The villain of the first book in this series, The Captive, Sebastian St. Clair (known to the hero in that book as Robert Girard) takes center stage here. It’s not the first time an author has tried to redeem a previous rogue. Off the top of my head, Lisa Kleypas’ The Devil in Winter (whose hero was also named Sebastian) was successful as it’s consistently ranked as one of the top ten romances. Stephanie Laurens also did it more recently in Loving Rose, with her Malcom Sinclair, to maybe a bit more mixed results. But it’s always brave to take the villain and give him a chance at love.
I think, for me, the problem is I did read the first book, and I watched Christian battle back from the torture inflicted on him by Girard/Sebastian during the war, so his suffering is in the back of my mind as I read this. Sebastian, an English boy, abandoned in France when the 1803 Peace of Amiens collapsed, has returned to take up title as baron and care for his elderly aunt, whose companion, Milly Danforth captures his attention. He’s being challenged left and right by the men he tortured during the wars, who are encouraged through the machinations of Sebastian’s former French commander, looking to eliminate Sebastian for his own reasons.
So here’s the thing: The book is well-written. The story is ambitious. The heroine, Milly, for the most part, is charming and interesting. But the hero? Well…I just couldn’t quite find it in myself to feel bad that these men continued to challenge Sebastian. He just didn’t work for me.
Yes, he’s haunted by the things he did. Yes, Ms. Burrowes does a relatively good job of explaining his motivations, but by the end of the book, there’s an attempt by the Duke of Wellington of all people, to paint him in heroic terms–no one ever died and Sebastian even attempted to ransom most of the British men with his own money.
And repeatedly, Milly makes the argument on his behalf that Sebastian was not the one who captured the men tortured out of uniform, which made me very uncomfortable as it strayed all too close to the concept of blaming the victim.

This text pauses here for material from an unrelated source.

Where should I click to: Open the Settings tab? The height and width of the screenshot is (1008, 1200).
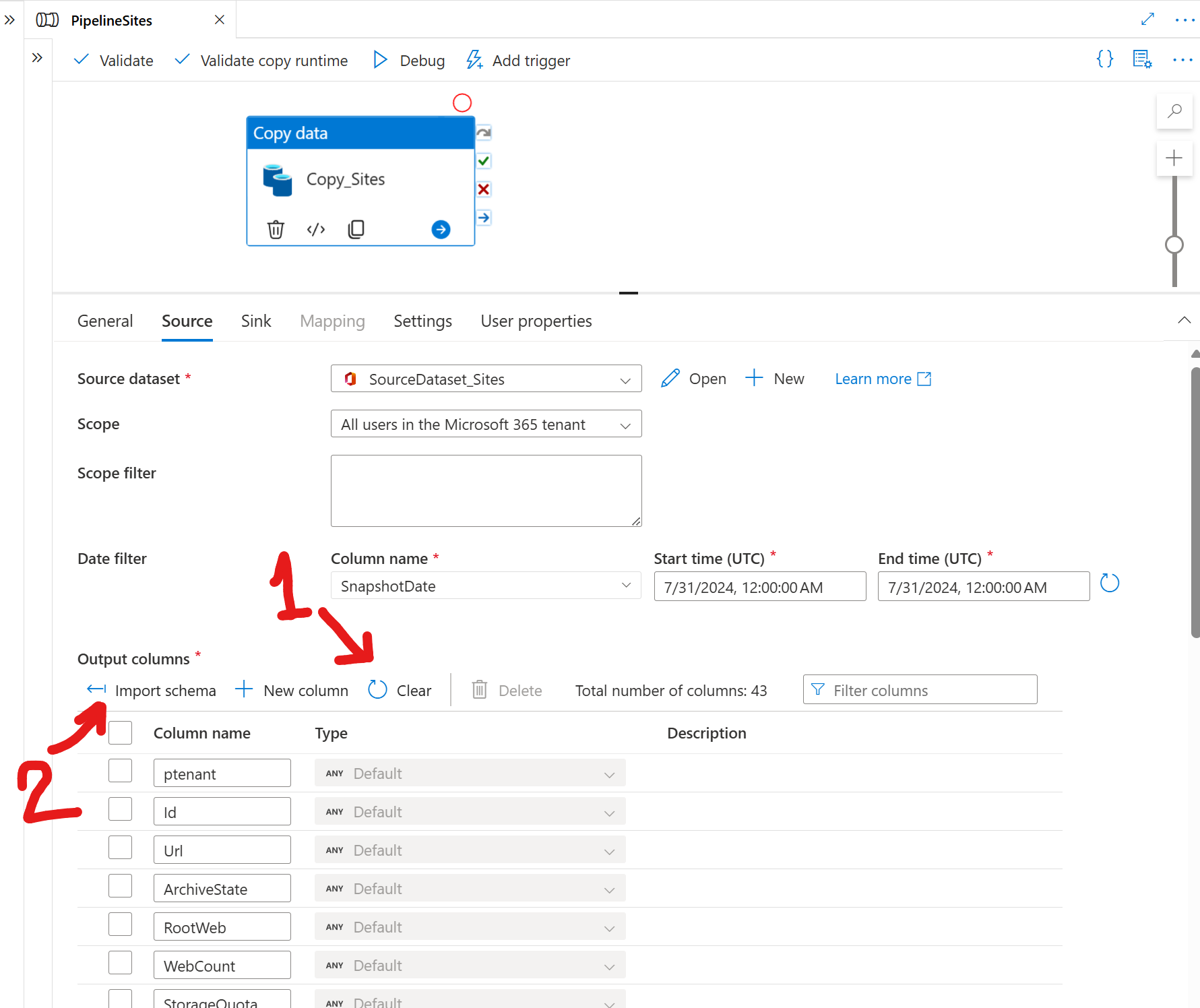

I don’t know, I guess I just…I have friends who study political science, and I’ve read too many articles, too many books on the torture to really…engage in a hero who is guilty of the same thing. Yes, I know all the reasons this shouldn’t bother me. It was two centuries ago, well before the Geneva Convention, when it was practiced on both sides on men caught out of uniform. I’m aware that the English were just as bad (I just reread Burrowes’ The Soldier, in which that hero, Devlin, is haunted by the rape and pillaging of his own side) But it doesn’t change my inherent…barrier.
That being said, if for nothing else, it’s worth reading because it does challenge your perspectives and it’s to Ms. Burrowes’ credit that Sebastian never tries to whitewash his own actions–only the people around him do, possibly in order to rationalize loving him or even forgiving him.
A minor nitpick that continued to bother me each time it was mentioned: Ms. Burrowes writes about Milly catching a stage from King’s Cross at least twice. As this book was set just after the Napoleonic Wars, this is anachronistic. King’s Cross is a major train station built in 1852, but it received that name due to a monument of George IV — placed there in 1830, long after this story takes place. I lived just up the road from the station and walk past it constantly, so its history is in my head. But I digress.
An interesting effort from a wonderful author, but not quite the thing for me.